What I need for now is: allow any users who belong to group "user" to read project named MYPROJECT. I have this, saved in a file named user.aclpolicy under /etc/rundeck. I have waited for 60+ seconds. I've also tried restarting RunDeck. No luck.
I keep getting:
You have no authorized access to projects. Contact your administrator. (User roles: raka, user)
description: application access to a project
application: 'rundeck'
for:
resource:
- equals:
kind: project
deny: [create] # deny create of projects
- equals:
kind: system
allow: [read] # allow read of system info
- equals:
kind: user
deny: [admin] # allow modify user profiles
project:
- equals:
name: 'MYPROJECT'
allow: [read] # allow access
deny: [import,export,configure,delete] # deny admin actions
storage:
- deny: [read,create,update,delete] # allow access for /keys/* storage content
by:
group: user
What's wrong with YAML above? I've also checked the web.xml under /var/lib/rundeck/exp/webapp/WEB-INF to make sure role-name "user" is registered there.

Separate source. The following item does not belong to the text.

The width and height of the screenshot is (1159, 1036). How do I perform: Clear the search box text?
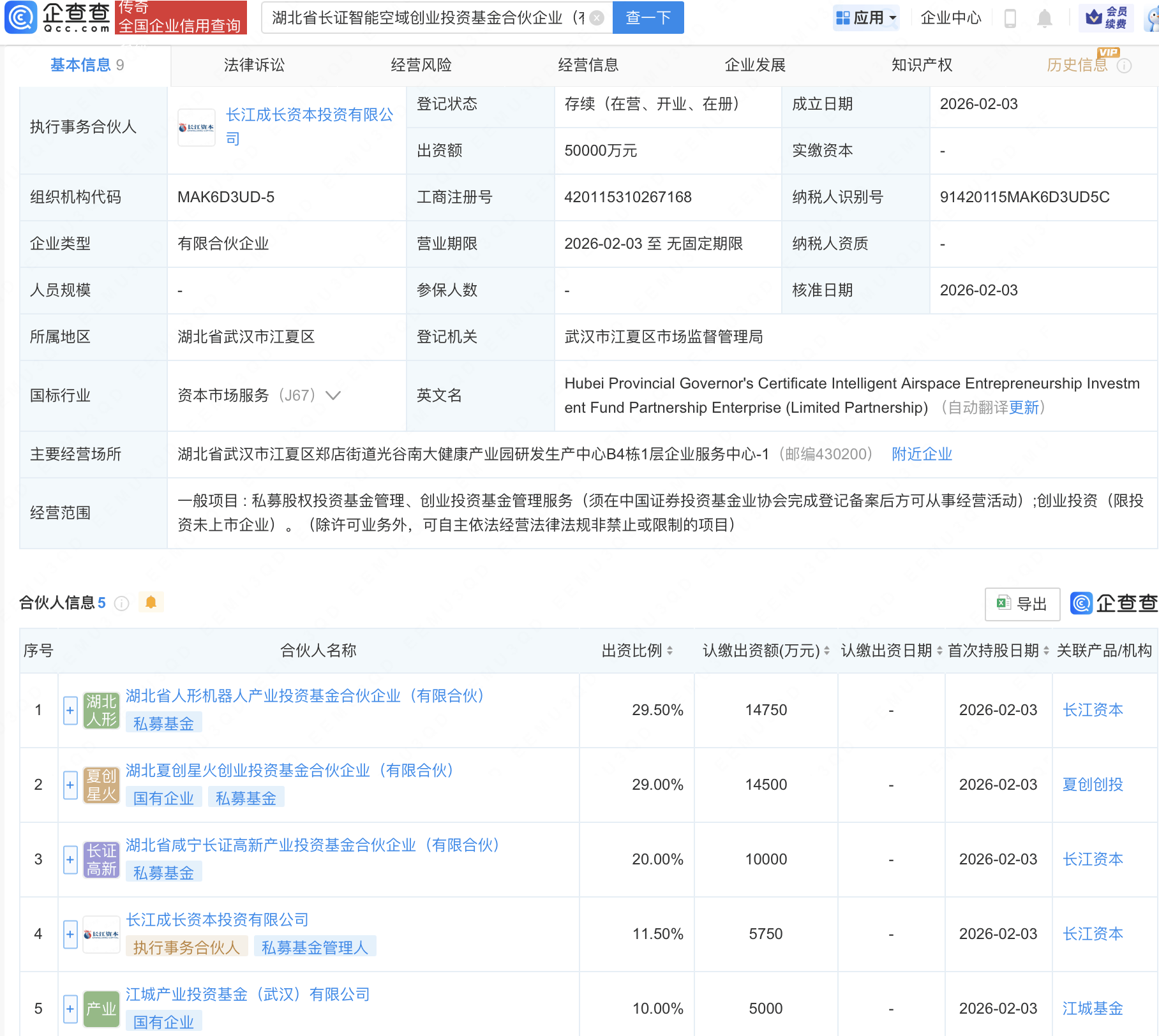tap(597, 18)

My realm.properties contains this line:
raka:greentooth60,user
I've also tried this. Basically copying whatever was there for the "admin" group. And for that I also tried it putting it direcly in the admin.aclpolicy instead of separate file. Still no luck.
description: User, all access.
context:
project: '.*' # all projects
for:
resource:
- allow: '*' # allow read/create all kinds
adhoc:
- allow: '*' # allow read/running/killing adhoc jobs
job:
- allow: '*' # allow read/write/delete/run/kill of all jobs
node:
- allow: '*' # allow read/run for all nodes
by:
group: user
RunDeck version: Rundeck 2.6.9-1 cafe bonbon indigo tower 2016-08-03
This is a debian installation of RunDeck (.deb). Which log file(s) can I look at to analyze situations like this?
Thanks, Raka
RunDeck ACLs can be counter-intuitive and take some time to get used to. For visibility, especially when you are starting out writing RunDeck ACL policies, it is better to only set what users are allowed to do, instead of denying access. By default, nothing is allowed, so you only really need to add allow
statements to give users access to resources.

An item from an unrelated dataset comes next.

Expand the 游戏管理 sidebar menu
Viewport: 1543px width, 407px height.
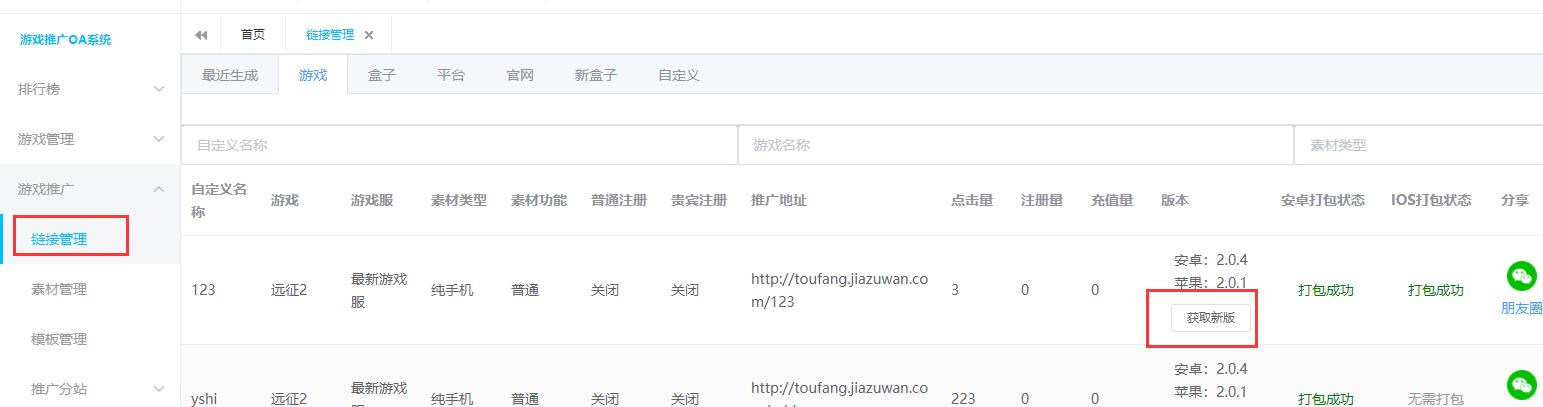[90, 139]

RunDeck needs ACL policies for both the "application" context, and the "project" context. You are specifying read
access to the project in the application context, and access to all jobs by name (in your case .*
) in the project context, but there you also need to give access to read
the resource type job
in order for jobs to be visible. See the example below.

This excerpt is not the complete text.